Продолжите текст о Кристине Пизанской и ранней борьбе женщин за равенство, начав сразу после его последнего предложения.

Фрагмент текста |
┏━━
И пишет Кристина Пизанская разумно: «Люди не нуждаются в привлечении женщин к тем делам, которыми, как я говорила, поруче­но заниматься мужчинам. Для женщин же достаточно выполнения предопределенных им обычных обязанностей. Но что касается сужде­ния, будто всем известно, что женщины знают меньше мужчин и что у них, значит, меньше способностей к познанию, то стоит посмотреть на деревенских мужчин, занятых обработкой земли, или на тех, что живут в горах. Ты обнаружишь, что во многих местах мужчины из-за своего тупоумия совершенно дикие. Несомненно, однако, что Природа наделила их теми же телесными и умственными способ­ностями, что и наиболее ученых и мудрых му­жей. Различие же объясняется неодинаковой образованностью, хотя, как я говорила, среди и мужчин, и женщин есть от природы более ум­ные и менее умные».

Любопытно, что феминизм Кристины Пизанской берет истоки в литературной критике. К женскому вопросу она пришла, осуждая дико популярную в те годы книгу «Роман о Розе«. Жан де Мён, автор произведения, совершил важный для литературы скачок от средневековой схоластики к Ренессансу. По сути, «Роман о Розе» является деконструкцией культа куртуазной любви. Служение даме сердца, основанное на христианских добродетелях, остается таким же вычурным и замысловатым по форме, но меняется его глубинная суть. Жан де Мён эротизировал женщину и отношения, делал акцент на чувственных началах. Кристина Пизанская была одной из самых ярых противниц этой книги. Она выступала против десакрализации статуса женщины и против потребительского отношения к любви. Чтобы никаких поматросил и бросил до венчания. С одной стороны, Кристина Пизанская была права, отстаивая тот высокий целомудренный статус, на который женщины ее сословия могли, как минимум, идеологически претендовать. С другой стороны, она стала препятствием на пути развития культуры, цепляясь за старые догмы. Не могу сказать, что женщины выиграли бы от консервации в средневековой парадигме.

В любом случае, все, что могла Кристина Пизанская, как и большинство прафеминисток после нее, — смиренно просить мир мужчин поделиться с женщинами крупицами знания. История борьбы женщин за права перекликается с движением аболиционистов, протестовавших против рабства. И в том, и в другом случае приходилось опираться на авторитет Писания, выискивать предпосылки для равенства в самом христианстве. Патриархальные нравы и церковь как их главный апологет постепенно уступали, хотя процесс этот затянулся на века. А вопиющие примеры сегрегации и угнетения женщин мы видим до сих пор.
┗━━
Исследуемые данные |
┏━━
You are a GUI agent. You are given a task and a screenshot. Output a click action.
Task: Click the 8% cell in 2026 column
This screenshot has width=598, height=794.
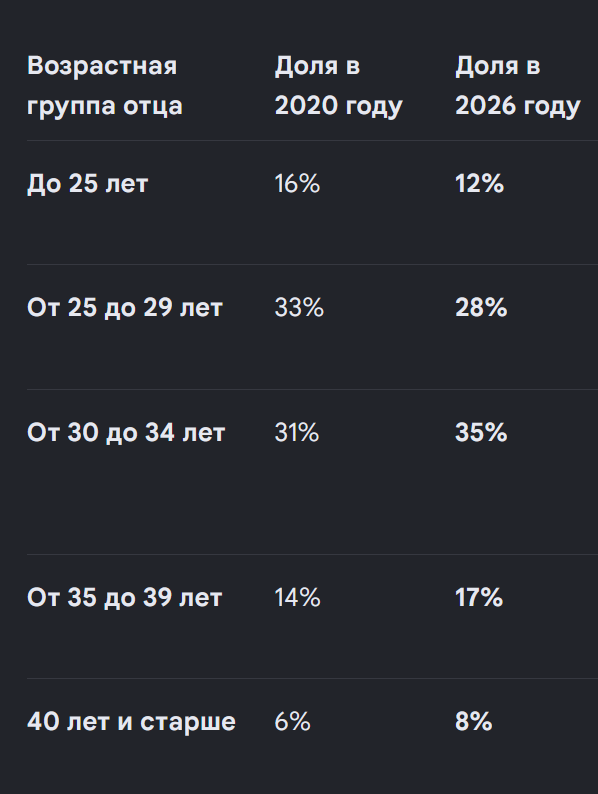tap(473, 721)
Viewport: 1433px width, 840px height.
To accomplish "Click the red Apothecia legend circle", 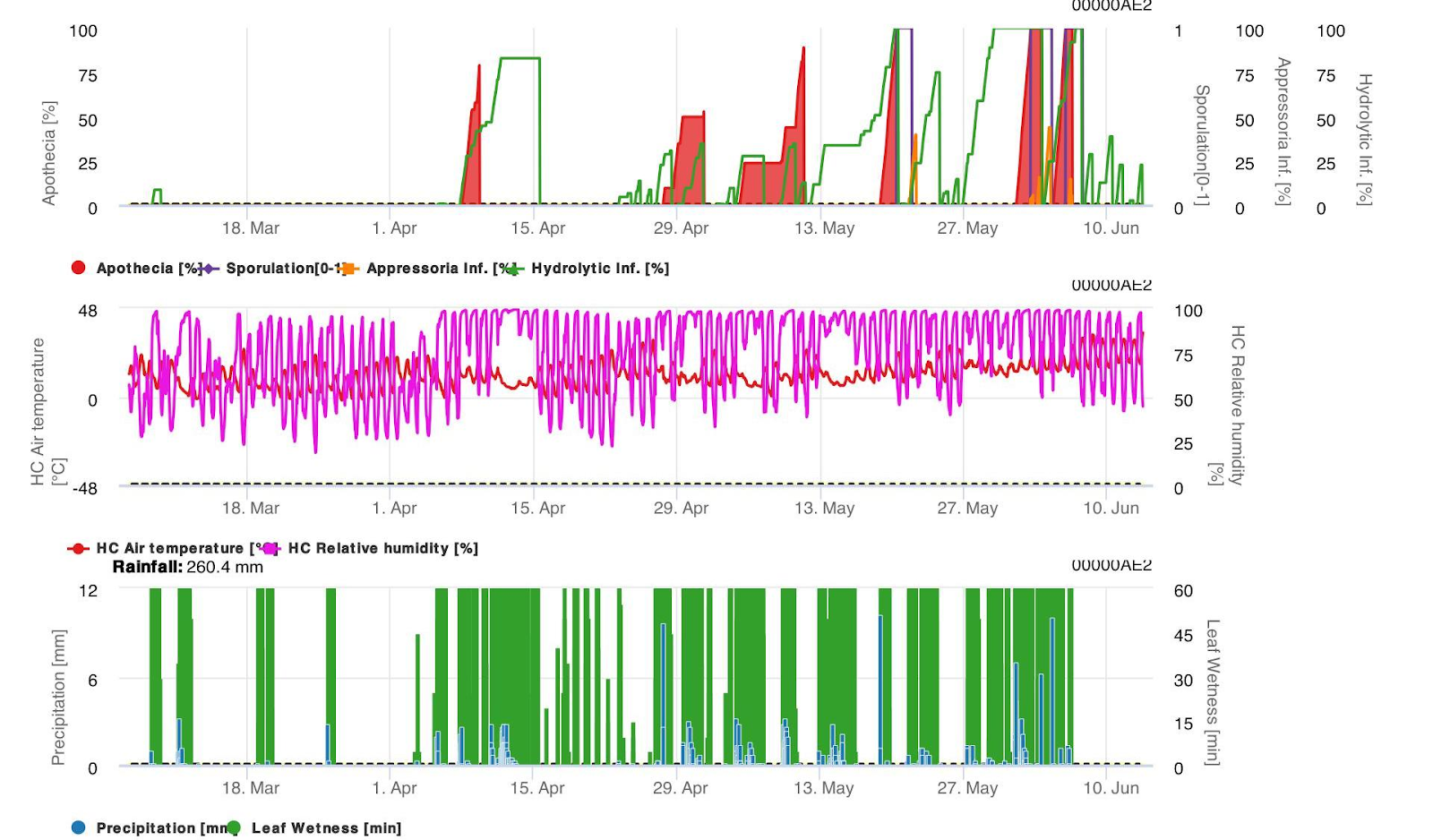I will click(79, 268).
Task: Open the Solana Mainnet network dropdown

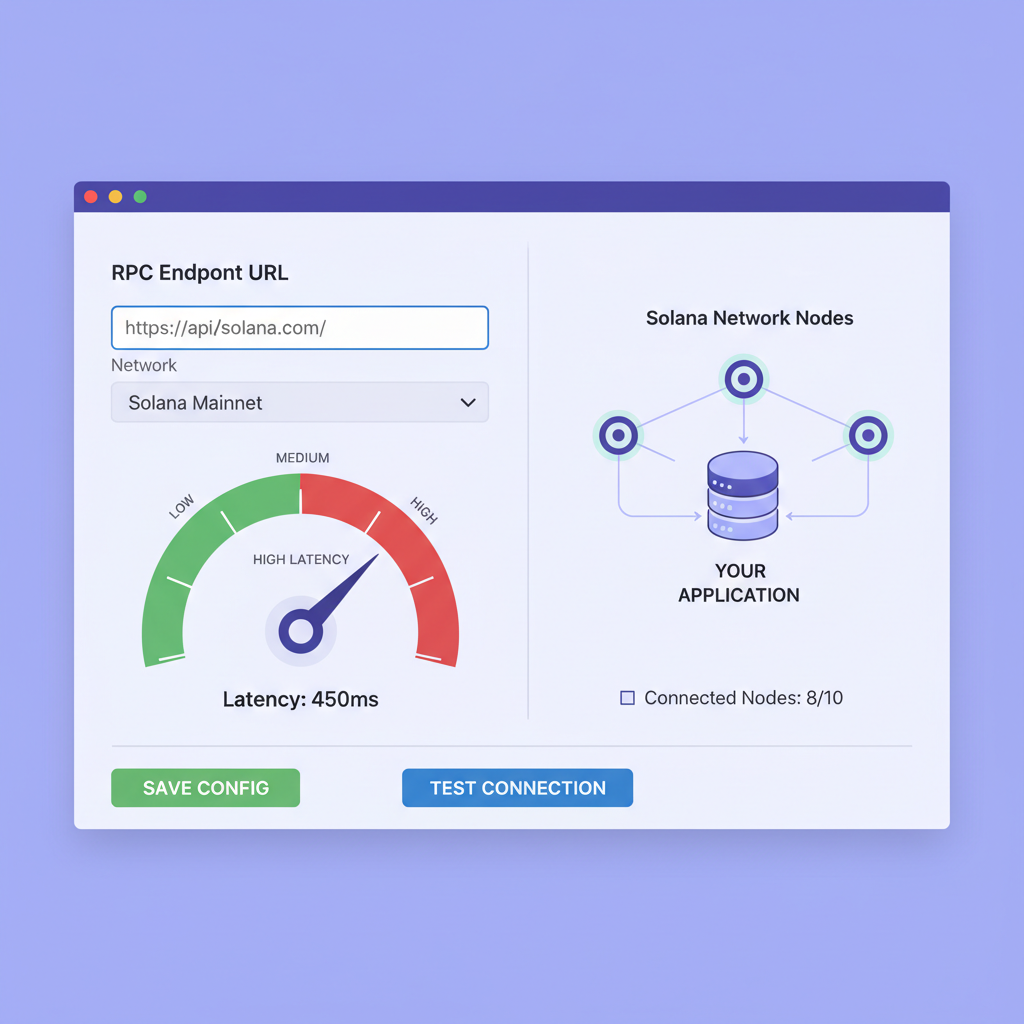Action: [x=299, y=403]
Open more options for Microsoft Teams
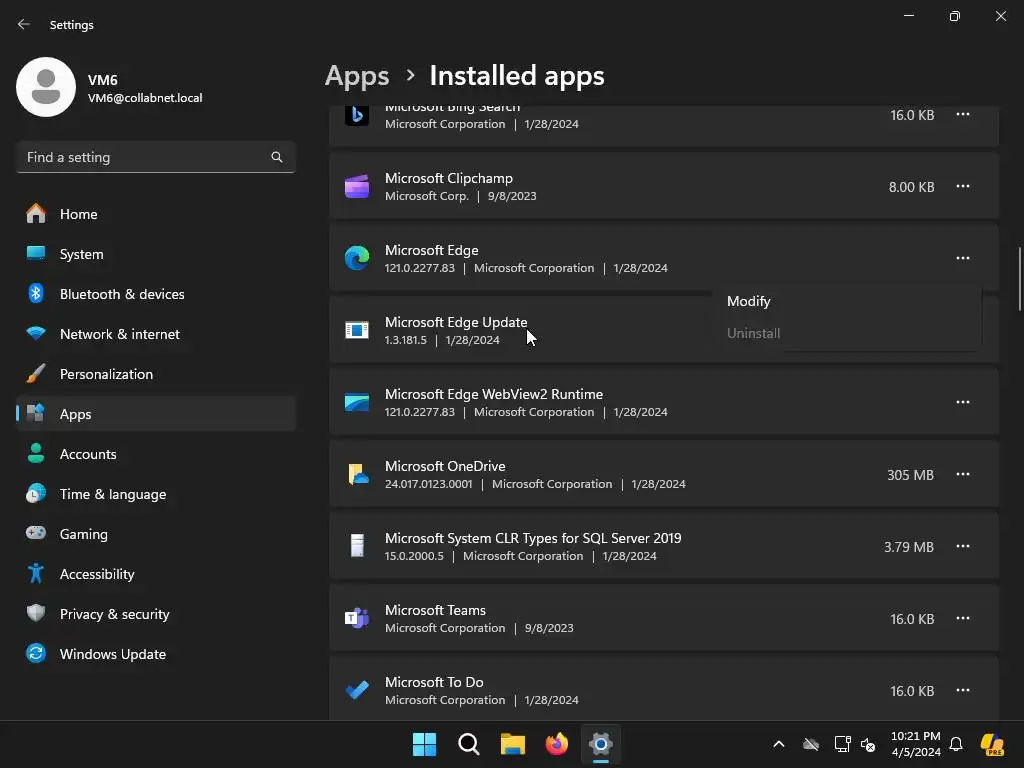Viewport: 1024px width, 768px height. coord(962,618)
┗━━
┏━━
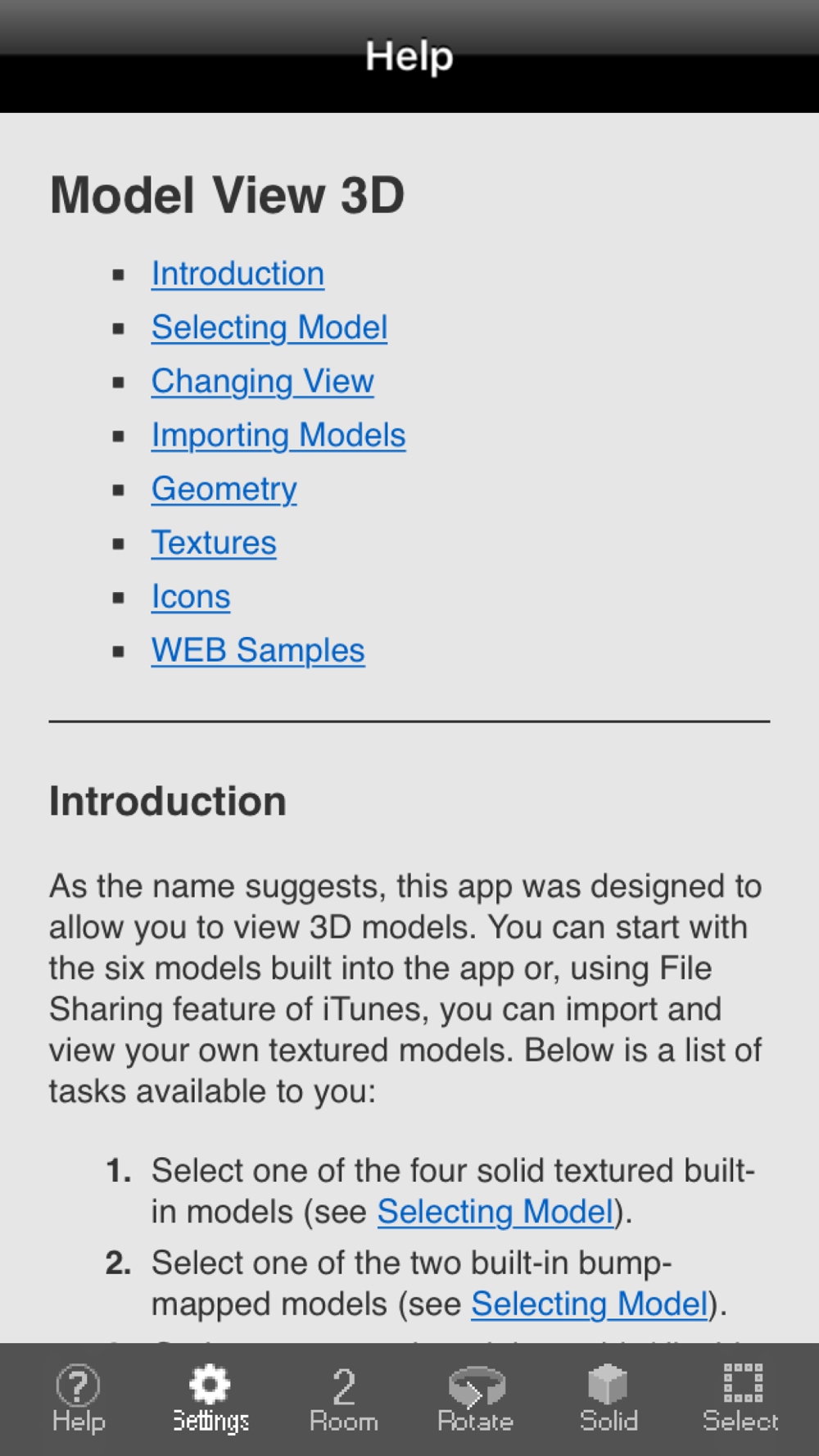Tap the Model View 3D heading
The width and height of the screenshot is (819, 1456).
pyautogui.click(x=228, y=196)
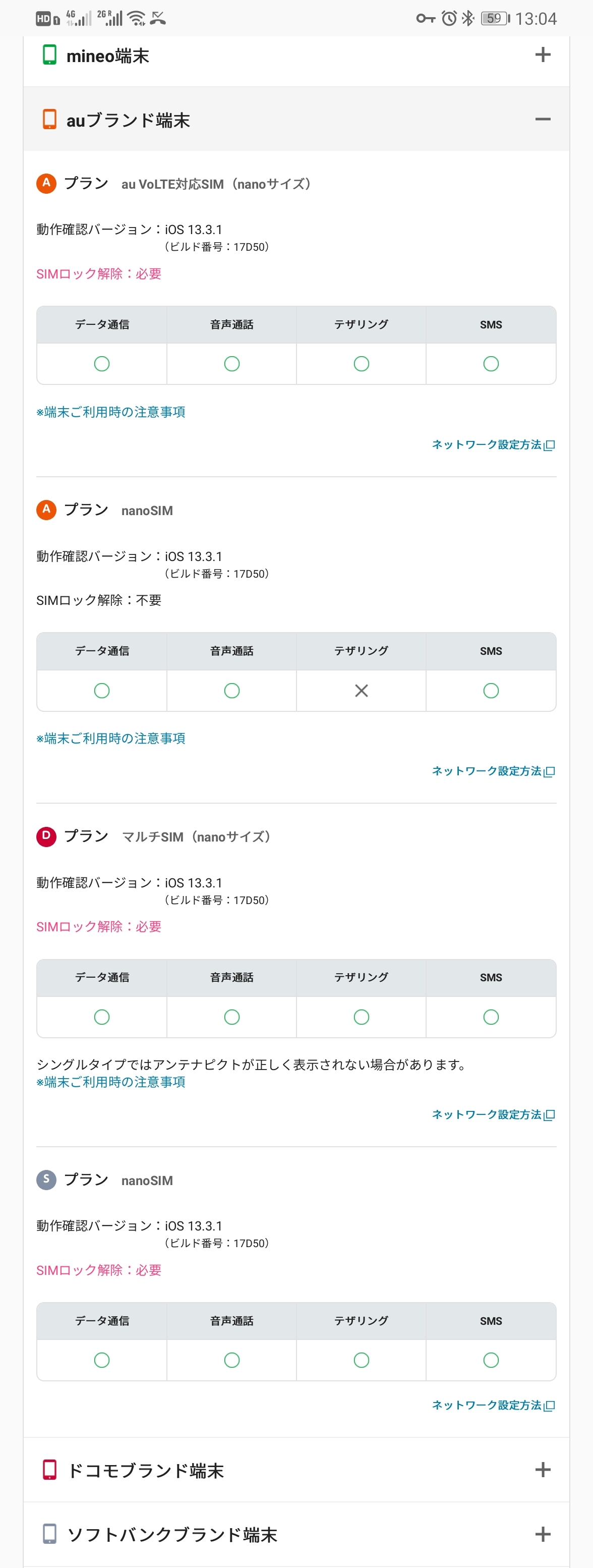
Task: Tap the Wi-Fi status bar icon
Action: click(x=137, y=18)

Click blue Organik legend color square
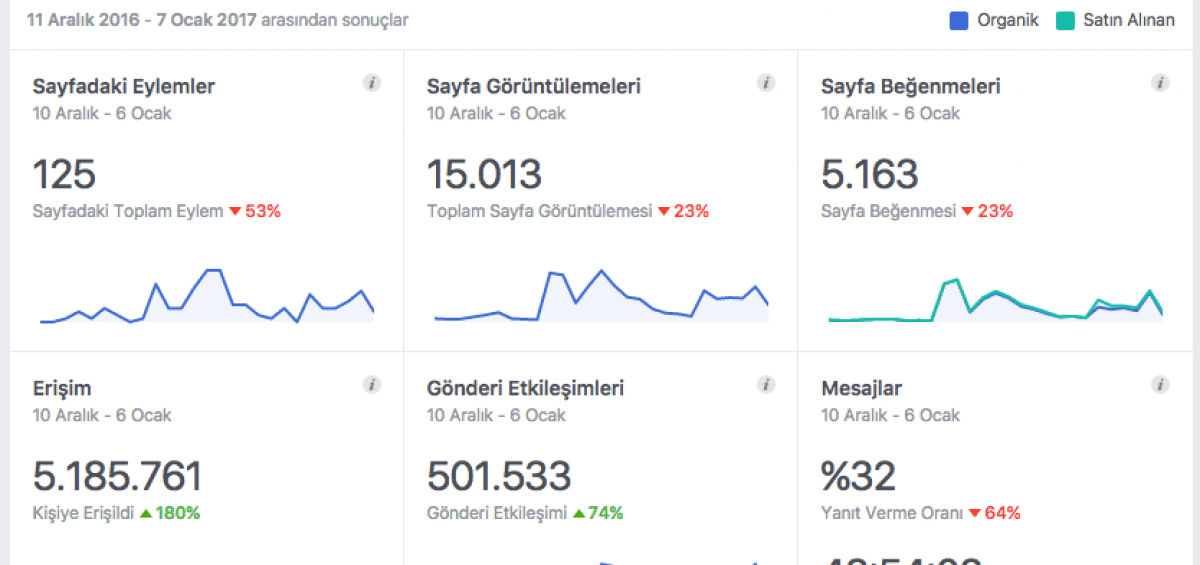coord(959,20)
┗━━
┏━━
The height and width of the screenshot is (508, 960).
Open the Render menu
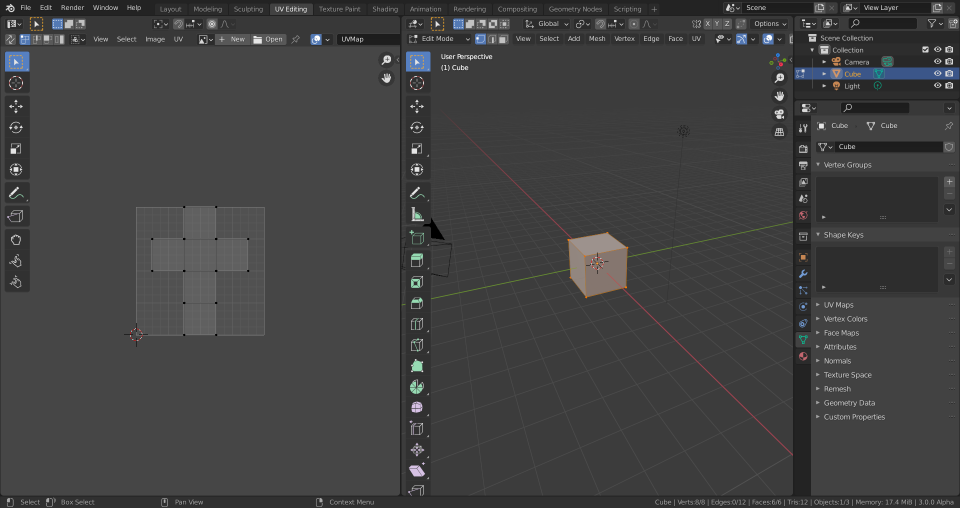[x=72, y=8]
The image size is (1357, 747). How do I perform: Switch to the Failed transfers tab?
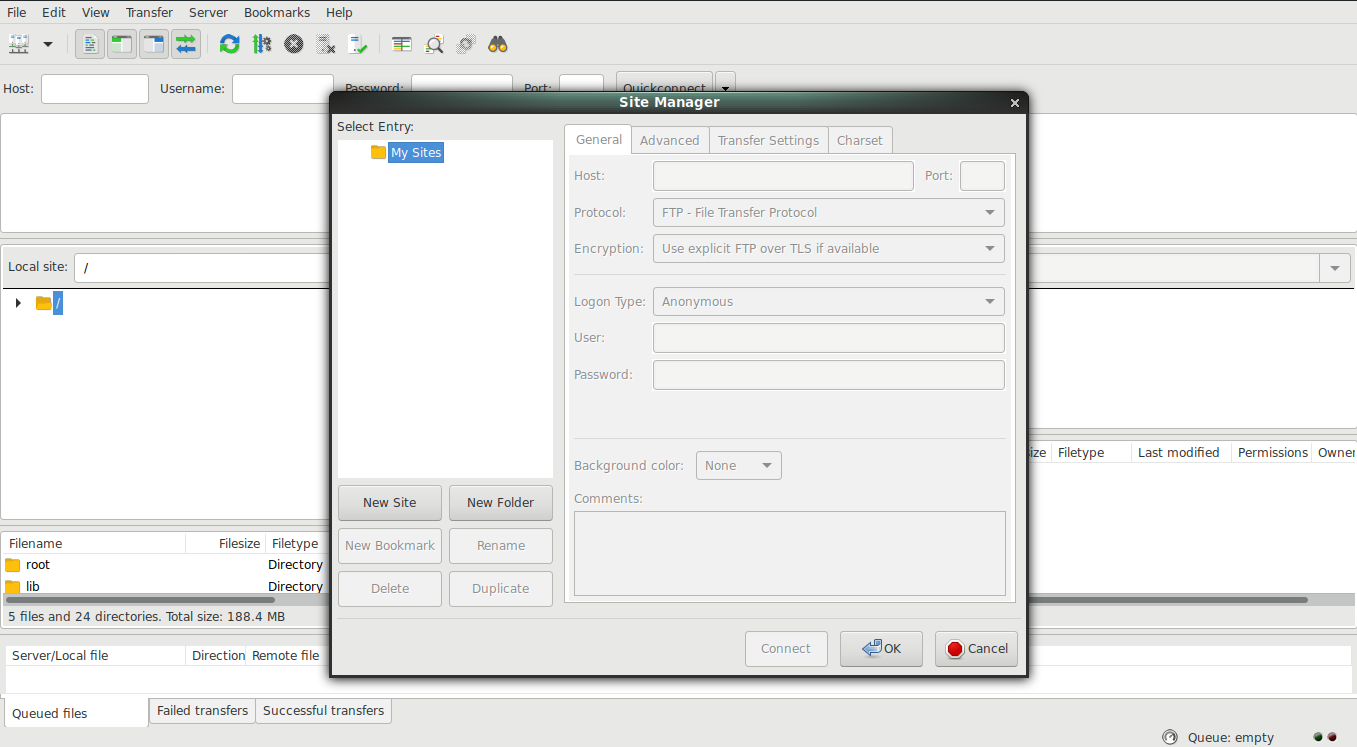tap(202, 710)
┗━━
Ответ на задание |
Мы наблюдаем примерно такую картину. Сперва разворачивается борьба ценностная, символическая, борьба за право присутствия в культурном дискурсе. Далее богатым вдовам и молодым аристократкам удалось продавить предоставление женщинам имущественных прав и какой-никакой финансовой независимости. После индустриальной революции суфражистки и набирающий вес класс фабричных работниц добиваются политических прав. Наше время пусть со скрипом и скрежетом, но хотя бы подняло вопрос не просто о предоставлении прав, но и о равенстве этих прав (и зарплат) с мужчинами, также пересмотру подвергаются аспекты семейных и сексуальных отношений. Ну и как никогда остро осознается наличие психологического насилия, дискриминации, абьюза и объективизации. В общем, сама по себе феминистическая мысль на месте не стоит.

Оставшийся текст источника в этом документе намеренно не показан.